Developers have also been taking advantage of smartphones’ increasing power (the latest models have processors with up to eight cores), transferring a lot of the processing to the user. “It is not strictly a bad idea, because the link between customer and server, as well as data exchange, uses a lot of power.” But again, we must not be dogmatic: when processing is not tied to individual data, it can be more efficient to carry out the calculations on the server side. These will then be pooled and cached for thousands or millions of users.

From the energy efficiency perspective, startups surprisingly do not perform much better than large companies, according to Olivier Philippot. “Large companies have a certain technical debt, and use old, fairly energy-intensive frameworks. But the agile methods popular among startups, which create very short development cycles, have their own negative effects. They use frameworks that allow them to move quickly, like AngularJS, and these create an enormous number of requests and events.”

It is nevertheless difficult to recommend one language over another. “The developer’s skill set is a key factor. It is better to know PHP inside out and use it correctly, even though it is known for being heavy, than use HTML5 + JavaScript in a less careful way. There is no silver bullet, but getting into the habit of measuring your code’s performance and skillfully optimizing your development environment is a good start.” What is more, languages like Java that claim to manage hardware complexity (memory management, lower layers…) like to suggest that they are more efficient. In truth this is not always the case: these high-level languages are based on an execution environment, notably a JVM (Java Virtual Machine), that run a “Garbage Collector” algorithm. This reclaims memory by automatically recycling the memory allocated to objects not in use. This relieves the developer from this tedious task, which lightens the code. The problem is that the garbage collector algorithms are not perfect. Bugs causing memory leaks are not uncommon, and GCs are often too frequent and energy intensive. Ultimately, the most efficient programming languages in terms of energy are the low-level languages, closest to the instructions understood by a processor.

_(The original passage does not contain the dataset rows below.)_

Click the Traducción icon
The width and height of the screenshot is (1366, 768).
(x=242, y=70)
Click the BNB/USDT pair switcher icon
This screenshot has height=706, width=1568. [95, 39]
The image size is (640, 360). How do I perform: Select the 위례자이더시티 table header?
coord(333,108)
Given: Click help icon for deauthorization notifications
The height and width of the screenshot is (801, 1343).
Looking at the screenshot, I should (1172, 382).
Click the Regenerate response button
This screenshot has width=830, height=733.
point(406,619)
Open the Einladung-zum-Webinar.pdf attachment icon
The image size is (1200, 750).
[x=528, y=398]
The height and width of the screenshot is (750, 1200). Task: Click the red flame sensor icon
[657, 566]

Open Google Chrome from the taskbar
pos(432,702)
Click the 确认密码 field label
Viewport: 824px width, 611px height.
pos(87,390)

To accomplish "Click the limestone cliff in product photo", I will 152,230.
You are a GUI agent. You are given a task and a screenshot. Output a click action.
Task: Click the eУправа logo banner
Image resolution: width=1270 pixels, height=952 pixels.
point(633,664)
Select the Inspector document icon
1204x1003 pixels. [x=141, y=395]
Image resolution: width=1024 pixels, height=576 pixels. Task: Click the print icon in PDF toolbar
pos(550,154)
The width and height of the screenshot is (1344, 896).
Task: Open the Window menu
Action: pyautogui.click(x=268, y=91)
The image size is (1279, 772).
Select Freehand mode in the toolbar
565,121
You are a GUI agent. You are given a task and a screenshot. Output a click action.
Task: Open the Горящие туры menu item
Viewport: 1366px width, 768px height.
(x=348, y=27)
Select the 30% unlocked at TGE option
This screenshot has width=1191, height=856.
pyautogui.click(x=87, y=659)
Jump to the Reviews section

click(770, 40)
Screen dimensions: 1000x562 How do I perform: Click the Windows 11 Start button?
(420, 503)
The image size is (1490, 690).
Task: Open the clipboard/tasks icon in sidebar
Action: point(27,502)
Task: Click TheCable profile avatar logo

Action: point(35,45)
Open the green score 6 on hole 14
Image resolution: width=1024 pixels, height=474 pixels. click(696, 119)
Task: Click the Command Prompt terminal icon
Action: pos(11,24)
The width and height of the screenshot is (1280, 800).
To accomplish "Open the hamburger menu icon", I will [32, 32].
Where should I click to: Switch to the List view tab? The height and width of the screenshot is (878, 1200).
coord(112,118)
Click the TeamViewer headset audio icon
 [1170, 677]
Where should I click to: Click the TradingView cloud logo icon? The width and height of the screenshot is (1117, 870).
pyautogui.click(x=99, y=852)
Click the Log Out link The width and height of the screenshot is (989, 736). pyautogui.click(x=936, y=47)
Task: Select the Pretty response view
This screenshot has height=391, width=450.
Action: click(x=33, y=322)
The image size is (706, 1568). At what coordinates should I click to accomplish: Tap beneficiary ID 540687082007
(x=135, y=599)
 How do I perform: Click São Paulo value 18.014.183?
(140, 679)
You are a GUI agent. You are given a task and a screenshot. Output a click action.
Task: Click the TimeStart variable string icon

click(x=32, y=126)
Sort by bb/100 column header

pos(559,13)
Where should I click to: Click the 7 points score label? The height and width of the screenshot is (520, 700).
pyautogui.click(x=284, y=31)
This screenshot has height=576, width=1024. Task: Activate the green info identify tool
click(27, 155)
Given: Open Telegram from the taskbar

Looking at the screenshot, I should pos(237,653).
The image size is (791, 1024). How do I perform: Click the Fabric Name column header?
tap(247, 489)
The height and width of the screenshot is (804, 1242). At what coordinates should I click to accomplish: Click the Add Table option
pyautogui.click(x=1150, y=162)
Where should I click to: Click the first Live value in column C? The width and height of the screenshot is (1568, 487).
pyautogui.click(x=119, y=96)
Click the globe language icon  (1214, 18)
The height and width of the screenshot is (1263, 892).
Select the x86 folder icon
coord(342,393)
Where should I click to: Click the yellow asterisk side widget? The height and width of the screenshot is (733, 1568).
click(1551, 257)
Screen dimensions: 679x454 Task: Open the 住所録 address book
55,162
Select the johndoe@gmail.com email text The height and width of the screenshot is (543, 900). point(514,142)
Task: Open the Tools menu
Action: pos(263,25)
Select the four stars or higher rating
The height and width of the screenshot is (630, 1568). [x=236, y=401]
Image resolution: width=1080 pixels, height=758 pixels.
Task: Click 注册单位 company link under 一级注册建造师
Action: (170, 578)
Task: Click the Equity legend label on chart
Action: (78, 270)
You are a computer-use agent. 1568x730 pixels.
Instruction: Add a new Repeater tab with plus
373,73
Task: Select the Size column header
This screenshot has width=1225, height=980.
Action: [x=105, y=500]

Mobility and pay-per-use infrastructures will make developers more environmentally friendly

With the only tool of its kind in the world, Greenspector’s team of 14 staff members has won over large groups including Orange, La Poste, LVMH, SNCF and Merck. If the French startup is focusing on auditing mobile applications, it is because this gives the user a more immediate advantage. “Whether it is about mobile applications for the general public or job-specific applications used by train conductors or postal workers, for example, the problem of battery life is a powerful lever. “https://greenspector.com/en/articles/2017-12-12-why-you-should-care-about-your-application-impact-on-battery-life Google and Apple are even starting to promote economical applications” .” In contrast, it is harder to convince IT departments to optimize the code for applications hosted on their internal infrastructures or by a web host. “When the gain to be won from refactoring the code is to turn off a few virtual machines on an infrastructure that has several dozen or even hundreds, it is hard to motivate the teams to act.” But Olivier Philippot is convinced that pay-per-use cloud computing instances, which are becoming more and more common, will make developers think harder about their code’s energy efficiency. Savings will be easier to quantify. It is a question of maturity.

Perhaps in the future we will see labels to encourage environmentally friendly applications. “This approach currently goes against the status quo, given the relatively low hosting costs in the internet’s current economic model, but it will become the norm. Awareness is rising. Among large groups and public organizations, eco-design is appearing in web project specifications. And just look at the number of articles on the environmental consequences of Bitcoin mining or the widespread use of blockchain technology. We are thinking about the impact of technologies before devising industrial uses. That is something new!” Greenspector is determined to help raise awareness on this issue. In a few weeks it will launch a free online tool to allow everyone to see how efficient an application or website really is.